NUMBERS of Christians can view the past with pleasure, but regard the present with dissatisfaction; they look back upon the days which they have passed in communing with the Lord as being the sweetest and the best they have ever known, but as to the present, it is clad in a sable garb of gloom and dreariness. Once they lived near to Jesus, but now they feel that they have wandered from Him, and they say, “O that I were as in months past!” They complain that they have lost their evidences, or that they have not present peace of mind, or that they have no enjoyment in the means of grace, or that conscience is not so tender, or that they have not so much zeal for God’s glory. The causes of this mournful state of things are manifold.

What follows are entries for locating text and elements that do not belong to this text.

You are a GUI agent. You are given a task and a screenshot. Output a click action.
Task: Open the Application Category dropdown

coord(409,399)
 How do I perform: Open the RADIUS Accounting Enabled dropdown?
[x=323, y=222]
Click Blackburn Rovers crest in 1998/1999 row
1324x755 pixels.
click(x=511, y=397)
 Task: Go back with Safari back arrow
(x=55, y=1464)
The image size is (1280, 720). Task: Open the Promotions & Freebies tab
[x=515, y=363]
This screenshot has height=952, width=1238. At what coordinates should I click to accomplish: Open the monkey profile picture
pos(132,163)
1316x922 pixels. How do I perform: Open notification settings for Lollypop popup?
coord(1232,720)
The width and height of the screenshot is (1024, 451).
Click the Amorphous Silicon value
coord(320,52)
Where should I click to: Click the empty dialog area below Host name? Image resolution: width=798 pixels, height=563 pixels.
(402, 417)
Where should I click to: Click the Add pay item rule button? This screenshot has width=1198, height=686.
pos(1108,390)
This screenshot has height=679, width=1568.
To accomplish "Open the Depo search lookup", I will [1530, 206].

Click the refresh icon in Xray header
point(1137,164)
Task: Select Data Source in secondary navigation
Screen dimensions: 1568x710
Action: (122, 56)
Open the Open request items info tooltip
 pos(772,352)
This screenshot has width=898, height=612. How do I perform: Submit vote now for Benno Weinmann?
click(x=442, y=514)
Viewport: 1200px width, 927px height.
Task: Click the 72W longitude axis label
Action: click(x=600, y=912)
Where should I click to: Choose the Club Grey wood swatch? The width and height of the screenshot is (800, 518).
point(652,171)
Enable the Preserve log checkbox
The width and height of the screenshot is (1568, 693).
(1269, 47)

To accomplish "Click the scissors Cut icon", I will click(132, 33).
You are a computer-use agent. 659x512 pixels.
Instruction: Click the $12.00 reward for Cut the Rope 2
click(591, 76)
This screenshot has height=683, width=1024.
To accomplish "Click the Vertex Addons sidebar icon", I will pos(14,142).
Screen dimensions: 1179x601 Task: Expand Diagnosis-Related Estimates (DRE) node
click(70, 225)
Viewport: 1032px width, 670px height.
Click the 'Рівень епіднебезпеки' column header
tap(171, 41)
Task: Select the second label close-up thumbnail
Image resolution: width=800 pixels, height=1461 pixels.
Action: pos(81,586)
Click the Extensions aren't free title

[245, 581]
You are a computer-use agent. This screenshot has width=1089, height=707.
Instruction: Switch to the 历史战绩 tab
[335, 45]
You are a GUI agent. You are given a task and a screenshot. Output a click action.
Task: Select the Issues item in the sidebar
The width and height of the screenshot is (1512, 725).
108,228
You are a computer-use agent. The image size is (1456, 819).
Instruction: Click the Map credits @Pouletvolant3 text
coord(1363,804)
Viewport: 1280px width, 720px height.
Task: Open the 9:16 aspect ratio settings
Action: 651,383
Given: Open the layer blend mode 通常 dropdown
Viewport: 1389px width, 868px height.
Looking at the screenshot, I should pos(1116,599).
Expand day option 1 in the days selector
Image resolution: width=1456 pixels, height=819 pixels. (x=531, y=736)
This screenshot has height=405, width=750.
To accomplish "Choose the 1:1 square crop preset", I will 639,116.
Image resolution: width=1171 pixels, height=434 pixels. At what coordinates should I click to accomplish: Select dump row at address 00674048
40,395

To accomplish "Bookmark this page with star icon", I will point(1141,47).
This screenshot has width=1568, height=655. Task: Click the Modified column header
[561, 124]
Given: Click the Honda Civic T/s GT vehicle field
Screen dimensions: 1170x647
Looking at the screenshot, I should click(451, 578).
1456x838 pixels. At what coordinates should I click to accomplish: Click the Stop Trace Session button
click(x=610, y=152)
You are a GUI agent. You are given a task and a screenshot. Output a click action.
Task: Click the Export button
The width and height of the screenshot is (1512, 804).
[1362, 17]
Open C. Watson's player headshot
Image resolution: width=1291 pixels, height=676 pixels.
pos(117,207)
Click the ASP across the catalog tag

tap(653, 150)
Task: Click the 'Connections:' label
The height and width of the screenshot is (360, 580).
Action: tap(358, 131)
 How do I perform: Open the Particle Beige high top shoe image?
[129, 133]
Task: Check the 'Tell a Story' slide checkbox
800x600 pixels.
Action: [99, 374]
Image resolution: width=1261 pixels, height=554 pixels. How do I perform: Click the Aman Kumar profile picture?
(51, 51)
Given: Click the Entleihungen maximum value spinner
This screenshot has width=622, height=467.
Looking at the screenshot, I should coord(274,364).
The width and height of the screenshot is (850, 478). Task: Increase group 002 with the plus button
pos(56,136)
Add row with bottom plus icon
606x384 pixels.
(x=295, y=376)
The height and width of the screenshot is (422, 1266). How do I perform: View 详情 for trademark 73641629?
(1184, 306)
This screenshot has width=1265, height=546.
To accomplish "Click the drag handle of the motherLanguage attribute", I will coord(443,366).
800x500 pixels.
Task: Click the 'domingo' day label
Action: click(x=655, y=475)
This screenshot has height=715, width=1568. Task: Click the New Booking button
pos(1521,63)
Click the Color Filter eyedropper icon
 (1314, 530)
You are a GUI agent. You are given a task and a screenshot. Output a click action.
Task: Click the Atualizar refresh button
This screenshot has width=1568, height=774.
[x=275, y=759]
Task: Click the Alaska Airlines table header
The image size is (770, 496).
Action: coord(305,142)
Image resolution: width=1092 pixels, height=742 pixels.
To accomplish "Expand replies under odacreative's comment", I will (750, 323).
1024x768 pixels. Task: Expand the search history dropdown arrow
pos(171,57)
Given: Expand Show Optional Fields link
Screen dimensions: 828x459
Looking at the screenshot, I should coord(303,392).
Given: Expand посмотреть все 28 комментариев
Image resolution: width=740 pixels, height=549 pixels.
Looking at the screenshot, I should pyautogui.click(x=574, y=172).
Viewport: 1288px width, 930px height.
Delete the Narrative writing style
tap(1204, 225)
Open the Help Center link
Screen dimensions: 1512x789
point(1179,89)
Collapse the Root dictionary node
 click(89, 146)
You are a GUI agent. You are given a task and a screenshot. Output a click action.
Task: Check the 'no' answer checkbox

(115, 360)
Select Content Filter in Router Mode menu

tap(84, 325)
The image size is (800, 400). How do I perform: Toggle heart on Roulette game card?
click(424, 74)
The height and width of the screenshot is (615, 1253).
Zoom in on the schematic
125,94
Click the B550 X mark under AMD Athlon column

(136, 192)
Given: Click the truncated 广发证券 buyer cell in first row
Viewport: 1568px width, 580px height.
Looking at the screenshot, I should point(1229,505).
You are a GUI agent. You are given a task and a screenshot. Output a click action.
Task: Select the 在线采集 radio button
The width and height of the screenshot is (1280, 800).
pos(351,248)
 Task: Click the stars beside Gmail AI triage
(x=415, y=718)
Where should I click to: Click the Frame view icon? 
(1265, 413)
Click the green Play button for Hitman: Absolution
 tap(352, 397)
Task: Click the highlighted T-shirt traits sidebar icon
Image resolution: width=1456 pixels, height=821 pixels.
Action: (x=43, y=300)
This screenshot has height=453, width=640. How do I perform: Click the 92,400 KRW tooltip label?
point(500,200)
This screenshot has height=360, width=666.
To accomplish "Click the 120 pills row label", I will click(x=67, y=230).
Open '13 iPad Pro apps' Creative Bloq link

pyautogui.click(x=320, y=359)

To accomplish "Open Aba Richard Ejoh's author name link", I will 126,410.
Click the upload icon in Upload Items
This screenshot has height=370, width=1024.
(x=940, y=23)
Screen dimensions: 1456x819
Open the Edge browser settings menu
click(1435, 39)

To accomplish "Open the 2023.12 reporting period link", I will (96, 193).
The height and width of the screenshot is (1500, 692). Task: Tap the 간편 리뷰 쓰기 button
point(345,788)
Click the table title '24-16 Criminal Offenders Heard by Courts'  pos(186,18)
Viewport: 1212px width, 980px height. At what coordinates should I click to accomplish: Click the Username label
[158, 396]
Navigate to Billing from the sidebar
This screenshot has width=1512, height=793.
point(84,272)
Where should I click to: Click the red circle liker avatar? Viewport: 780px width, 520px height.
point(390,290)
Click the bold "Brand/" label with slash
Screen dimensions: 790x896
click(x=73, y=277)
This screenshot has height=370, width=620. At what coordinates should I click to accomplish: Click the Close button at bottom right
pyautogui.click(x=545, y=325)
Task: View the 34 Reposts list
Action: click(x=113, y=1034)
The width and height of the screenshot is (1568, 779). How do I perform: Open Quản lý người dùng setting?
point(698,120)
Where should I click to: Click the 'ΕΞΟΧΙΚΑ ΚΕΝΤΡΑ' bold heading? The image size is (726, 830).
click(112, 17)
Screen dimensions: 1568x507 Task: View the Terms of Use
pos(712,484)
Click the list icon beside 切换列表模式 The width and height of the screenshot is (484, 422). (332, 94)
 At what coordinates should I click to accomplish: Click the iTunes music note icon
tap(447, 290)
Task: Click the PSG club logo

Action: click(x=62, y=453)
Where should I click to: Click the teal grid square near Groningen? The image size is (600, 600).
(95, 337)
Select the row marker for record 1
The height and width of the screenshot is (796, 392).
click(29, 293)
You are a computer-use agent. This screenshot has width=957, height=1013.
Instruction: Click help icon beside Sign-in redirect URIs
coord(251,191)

It may arise through a comparative neglect of prayer, for a neglected closet is the beginning of all spiritual decline. Or it may be the result of idolatry. The heart has been occupied with something else, more than with God; the affections have been set on the things of earth, instead of the things of heaven. A jealous God will not be content with a divided heart; He must be loved first and best. He will withdraw the sunshine of His presence from a cold, wandering heart. Or the cause may be found in self-confidence and self-righteousness. Pride is busy in the heart, and self is exalted instead of lying low at the foot of the cross. Christian, if you are not now as you “were in months past,” do not rest satisfied with wishing for a return of former happiness, but go at once to seek your Master, and tell Him your sad state. Ask His grace and strength to help you to walk more closely with Him; humble yourself before Him, and He will lift you up, and give you yet again to enjoy the light of His countenance. Do not sit down to sigh and lament; while the beloved Physician lives there is hope, nay there is a certainty of recovery for the worst cases.


This Evening’s Readings
August 11

“Everlasting consolation.”
—2 Thessalonians 2:16.

CONSOLATION.” There is music in the word: like David’s harp, it charms away the evil spirit of melancholy. It was a distinguished honour to Barnabas to be called “the son of consolation”; nay, it is one of the illustrious names of a greater than Barnabas, for the Lord Jesus is “the consolation of Israel.” “Everlasting consolation”—here is the cream of all, for the eternity of comfort is the crown and glory of it. What is this “everlasting consolation”? It includes a sense of pardoned sin. A Christian man has received in his heart the witness of the Spirit that his iniquities are put away like a cloud, and his transgressions like a thick cloud. If sin be pardoned, is not that an everlasting consolation? Next, the Lord gives His people an abiding sense of acceptance in Christ. The Christian knows that God looks upon him as standing in union with Jesus. Union to the risen Lord is a consolation of the most abiding order; it is, in fact, everlasting. Let sickness prostrate us, have we not seen hundreds of believers as happy in the weakness of disease as they would have been in the strength of hale and blooming health? Let death’s arrows pierce us to the heart, our comfort dies not, for have not our ears full often heard the songs of saints as they have rejoiced because the living love of God was shed abroad in their hearts in dying moments? Yes, a sense of acceptance in the Beloved is an everlasting consolation. Moreover, the Christian has a conviction of his security. God has promised to save those who trust in Christ: the Christian does trust in Christ, and he believes that God will be as good as His word, and will save him. He feels that he is safe by virtue of his being bound up with the person and work of Jesus.